What is needed. The full listing below should be repeated exactly.

Records for this exercise.
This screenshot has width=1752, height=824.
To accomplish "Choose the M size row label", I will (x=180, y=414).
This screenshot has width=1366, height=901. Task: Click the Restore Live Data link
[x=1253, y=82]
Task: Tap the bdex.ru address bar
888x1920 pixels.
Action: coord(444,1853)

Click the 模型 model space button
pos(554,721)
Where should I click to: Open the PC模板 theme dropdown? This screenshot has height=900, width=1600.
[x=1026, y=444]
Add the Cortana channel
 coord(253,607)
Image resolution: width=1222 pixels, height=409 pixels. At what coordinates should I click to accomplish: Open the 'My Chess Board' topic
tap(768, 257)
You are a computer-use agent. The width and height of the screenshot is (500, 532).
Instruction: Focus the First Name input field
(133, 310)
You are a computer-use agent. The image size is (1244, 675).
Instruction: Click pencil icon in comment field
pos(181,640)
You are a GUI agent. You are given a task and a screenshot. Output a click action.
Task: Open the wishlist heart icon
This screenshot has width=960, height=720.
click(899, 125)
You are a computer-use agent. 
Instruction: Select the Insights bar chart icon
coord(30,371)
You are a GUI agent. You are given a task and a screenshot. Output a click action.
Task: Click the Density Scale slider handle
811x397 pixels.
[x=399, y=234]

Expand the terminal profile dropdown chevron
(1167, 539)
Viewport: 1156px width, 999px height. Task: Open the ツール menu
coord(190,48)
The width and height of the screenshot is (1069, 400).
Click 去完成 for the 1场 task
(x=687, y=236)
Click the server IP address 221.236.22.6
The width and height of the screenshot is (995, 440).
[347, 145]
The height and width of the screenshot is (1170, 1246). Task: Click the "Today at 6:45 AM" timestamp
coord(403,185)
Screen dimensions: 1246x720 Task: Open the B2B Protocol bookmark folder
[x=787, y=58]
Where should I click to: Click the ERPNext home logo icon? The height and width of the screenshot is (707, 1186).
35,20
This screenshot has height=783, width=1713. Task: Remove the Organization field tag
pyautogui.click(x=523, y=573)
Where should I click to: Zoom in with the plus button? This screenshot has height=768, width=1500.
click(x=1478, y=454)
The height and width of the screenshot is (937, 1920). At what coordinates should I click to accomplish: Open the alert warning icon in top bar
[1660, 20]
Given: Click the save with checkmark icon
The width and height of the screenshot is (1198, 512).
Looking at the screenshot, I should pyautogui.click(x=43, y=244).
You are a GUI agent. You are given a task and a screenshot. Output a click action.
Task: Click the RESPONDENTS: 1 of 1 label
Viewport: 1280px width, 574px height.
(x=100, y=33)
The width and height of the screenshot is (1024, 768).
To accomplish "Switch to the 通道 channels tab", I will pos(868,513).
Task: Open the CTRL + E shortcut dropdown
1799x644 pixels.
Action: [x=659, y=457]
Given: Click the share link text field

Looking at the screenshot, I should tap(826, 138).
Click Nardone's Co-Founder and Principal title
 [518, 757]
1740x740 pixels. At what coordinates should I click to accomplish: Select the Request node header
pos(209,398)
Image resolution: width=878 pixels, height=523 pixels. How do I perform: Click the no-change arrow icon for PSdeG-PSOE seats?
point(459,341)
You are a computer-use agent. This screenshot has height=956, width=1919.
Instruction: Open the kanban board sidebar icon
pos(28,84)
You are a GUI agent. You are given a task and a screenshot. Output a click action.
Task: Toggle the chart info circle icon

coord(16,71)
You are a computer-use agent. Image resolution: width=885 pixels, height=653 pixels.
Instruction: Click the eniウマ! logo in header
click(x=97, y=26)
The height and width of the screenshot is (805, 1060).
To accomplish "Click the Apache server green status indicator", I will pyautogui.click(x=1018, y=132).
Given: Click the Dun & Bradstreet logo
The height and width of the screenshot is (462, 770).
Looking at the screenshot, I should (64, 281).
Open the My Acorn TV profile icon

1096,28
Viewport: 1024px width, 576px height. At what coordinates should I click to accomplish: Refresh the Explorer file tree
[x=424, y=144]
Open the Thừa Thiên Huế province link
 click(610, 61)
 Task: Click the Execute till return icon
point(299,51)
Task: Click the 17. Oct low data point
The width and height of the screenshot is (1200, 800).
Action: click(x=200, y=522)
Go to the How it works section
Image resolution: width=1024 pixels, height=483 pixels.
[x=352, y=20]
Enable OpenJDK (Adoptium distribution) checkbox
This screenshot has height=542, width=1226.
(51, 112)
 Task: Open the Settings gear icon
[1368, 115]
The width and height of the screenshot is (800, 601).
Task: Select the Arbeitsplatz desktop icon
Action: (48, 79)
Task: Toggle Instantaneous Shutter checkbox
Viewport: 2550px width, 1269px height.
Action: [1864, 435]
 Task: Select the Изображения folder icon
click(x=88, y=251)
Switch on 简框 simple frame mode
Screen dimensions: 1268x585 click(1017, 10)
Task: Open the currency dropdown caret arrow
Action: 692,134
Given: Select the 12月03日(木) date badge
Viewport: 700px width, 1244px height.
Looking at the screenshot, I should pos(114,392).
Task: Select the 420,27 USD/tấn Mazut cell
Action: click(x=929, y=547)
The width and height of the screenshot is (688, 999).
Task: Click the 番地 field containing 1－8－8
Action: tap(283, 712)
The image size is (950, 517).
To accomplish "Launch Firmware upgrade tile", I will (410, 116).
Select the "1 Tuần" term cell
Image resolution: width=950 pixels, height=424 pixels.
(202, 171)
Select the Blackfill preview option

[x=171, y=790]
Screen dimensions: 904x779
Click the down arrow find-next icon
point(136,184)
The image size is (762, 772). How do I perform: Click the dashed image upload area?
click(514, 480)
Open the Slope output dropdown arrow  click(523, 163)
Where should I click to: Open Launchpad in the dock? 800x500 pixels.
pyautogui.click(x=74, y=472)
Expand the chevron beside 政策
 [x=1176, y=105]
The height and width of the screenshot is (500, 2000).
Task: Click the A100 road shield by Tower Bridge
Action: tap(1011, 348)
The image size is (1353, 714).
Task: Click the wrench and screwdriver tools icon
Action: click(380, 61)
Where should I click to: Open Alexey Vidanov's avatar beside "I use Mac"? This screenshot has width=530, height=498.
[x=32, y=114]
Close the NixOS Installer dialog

Answer to the exercise.
This screenshot has width=1752, height=824.
To accomplish "Choose the M size row label", I will (x=180, y=414).
This screenshot has width=1366, height=901. Task: Click the Restore Live Data link
[x=1253, y=82]
Task: Tap the bdex.ru address bar
888x1920 pixels.
Action: coord(444,1853)

Click the 模型 model space button
pos(554,721)
Where should I click to: Open the PC模板 theme dropdown? This screenshot has height=900, width=1600.
[x=1026, y=444]
Add the Cortana channel
 coord(253,607)
Image resolution: width=1222 pixels, height=409 pixels. At what coordinates should I click to accomplish: Open the 'My Chess Board' topic
tap(768, 257)
You are a computer-use agent. The width and height of the screenshot is (500, 532).
Instruction: Focus the First Name input field
(133, 310)
You are a computer-use agent. The image size is (1244, 675).
Instruction: Click pencil icon in comment field
pos(181,640)
You are a GUI agent. You are given a task and a screenshot. Output a click action.
Task: Open the wishlist heart icon
This screenshot has width=960, height=720.
click(899, 125)
You are a computer-use agent. 
Instruction: Select the Insights bar chart icon
coord(30,371)
You are a GUI agent. You are given a task and a screenshot. Output a click action.
Task: Click the Density Scale slider handle
811x397 pixels.
[x=399, y=234]

Expand the terminal profile dropdown chevron
(1167, 539)
Viewport: 1156px width, 999px height. Task: Open the ツール menu
coord(190,48)
The width and height of the screenshot is (1069, 400).
Click 去完成 for the 1场 task
(x=687, y=236)
Click the server IP address 221.236.22.6
The width and height of the screenshot is (995, 440).
[347, 145]
The height and width of the screenshot is (1170, 1246). Task: Click the "Today at 6:45 AM" timestamp
coord(403,185)
Screen dimensions: 1246x720 Task: Open the B2B Protocol bookmark folder
[x=787, y=58]
Where should I click to: Click the ERPNext home logo icon? The height and width of the screenshot is (707, 1186).
35,20
This screenshot has height=783, width=1713. Task: Remove the Organization field tag
pyautogui.click(x=523, y=573)
Where should I click to: Zoom in with the plus button? This screenshot has height=768, width=1500.
click(x=1478, y=454)
The height and width of the screenshot is (937, 1920). At what coordinates should I click to accomplish: Open the alert warning icon in top bar
[1660, 20]
Given: Click the save with checkmark icon
The width and height of the screenshot is (1198, 512).
Looking at the screenshot, I should pyautogui.click(x=43, y=244).
You are a GUI agent. You are given a task and a screenshot. Output a click action.
Task: Click the RESPONDENTS: 1 of 1 label
Viewport: 1280px width, 574px height.
(x=100, y=33)
The width and height of the screenshot is (1024, 768).
To accomplish "Switch to the 通道 channels tab", I will pos(868,513).
Task: Open the CTRL + E shortcut dropdown
1799x644 pixels.
Action: [x=659, y=457]
Given: Click the share link text field

Looking at the screenshot, I should tap(826, 138).
Click Nardone's Co-Founder and Principal title
 [518, 757]
1740x740 pixels. At what coordinates should I click to accomplish: Select the Request node header
pos(209,398)
Image resolution: width=878 pixels, height=523 pixels. How do I perform: Click the no-change arrow icon for PSdeG-PSOE seats?
point(459,341)
You are a computer-use agent. This screenshot has height=956, width=1919.
Instruction: Open the kanban board sidebar icon
pos(28,84)
You are a GUI agent. You are given a task and a screenshot. Output a click action.
Task: Toggle the chart info circle icon

coord(16,71)
You are a computer-use agent. Image resolution: width=885 pixels, height=653 pixels.
Instruction: Click the eniウマ! logo in header
click(x=97, y=26)
The height and width of the screenshot is (805, 1060).
To accomplish "Click the Apache server green status indicator", I will pyautogui.click(x=1018, y=132).
Given: Click the Dun & Bradstreet logo
The height and width of the screenshot is (462, 770).
Looking at the screenshot, I should (64, 281).
Open the My Acorn TV profile icon

1096,28
Viewport: 1024px width, 576px height. At what coordinates should I click to accomplish: Refresh the Explorer file tree
[x=424, y=144]
Open the Thừa Thiên Huế province link
 click(610, 61)
 Task: Click the Execute till return icon
point(299,51)
Task: Click the 17. Oct low data point
The width and height of the screenshot is (1200, 800).
Action: click(x=200, y=522)
Go to the How it works section
Image resolution: width=1024 pixels, height=483 pixels.
[x=352, y=20]
Enable OpenJDK (Adoptium distribution) checkbox
This screenshot has height=542, width=1226.
(51, 112)
 Task: Open the Settings gear icon
[1368, 115]
The width and height of the screenshot is (800, 601).
Task: Select the Arbeitsplatz desktop icon
Action: (48, 79)
Task: Toggle Instantaneous Shutter checkbox
Viewport: 2550px width, 1269px height.
Action: [1864, 435]
 Task: Select the Изображения folder icon
click(x=88, y=251)
Switch on 简框 simple frame mode
Screen dimensions: 1268x585 click(1017, 10)
Task: Open the currency dropdown caret arrow
Action: 692,134
Given: Select the 12月03日(木) date badge
Viewport: 700px width, 1244px height.
Looking at the screenshot, I should pos(114,392).
Task: Select the 420,27 USD/tấn Mazut cell
Action: click(x=929, y=547)
The width and height of the screenshot is (688, 999).
Task: Click the 番地 field containing 1－8－8
Action: tap(283, 712)
The image size is (950, 517).
To accomplish "Launch Firmware upgrade tile", I will (410, 116).
Select the "1 Tuần" term cell
Image resolution: width=950 pixels, height=424 pixels.
(202, 171)
Select the Blackfill preview option

[x=171, y=790]
Screen dimensions: 904x779
Click the down arrow find-next icon
point(136,184)
The image size is (762, 772). How do I perform: Click the dashed image upload area?
click(514, 480)
Open the Slope output dropdown arrow  click(523, 163)
Where should I click to: Open Launchpad in the dock? 800x500 pixels.
pyautogui.click(x=74, y=472)
Expand the chevron beside 政策
 [x=1176, y=105]
The height and width of the screenshot is (500, 2000).
Task: Click the A100 road shield by Tower Bridge
Action: tap(1011, 348)
The image size is (1353, 714).
Task: Click the wrench and screwdriver tools icon
Action: click(380, 61)
Where should I click to: Open Alexey Vidanov's avatar beside "I use Mac"? This screenshot has width=530, height=498.
[x=32, y=114]
Close the NixOS Installer dialog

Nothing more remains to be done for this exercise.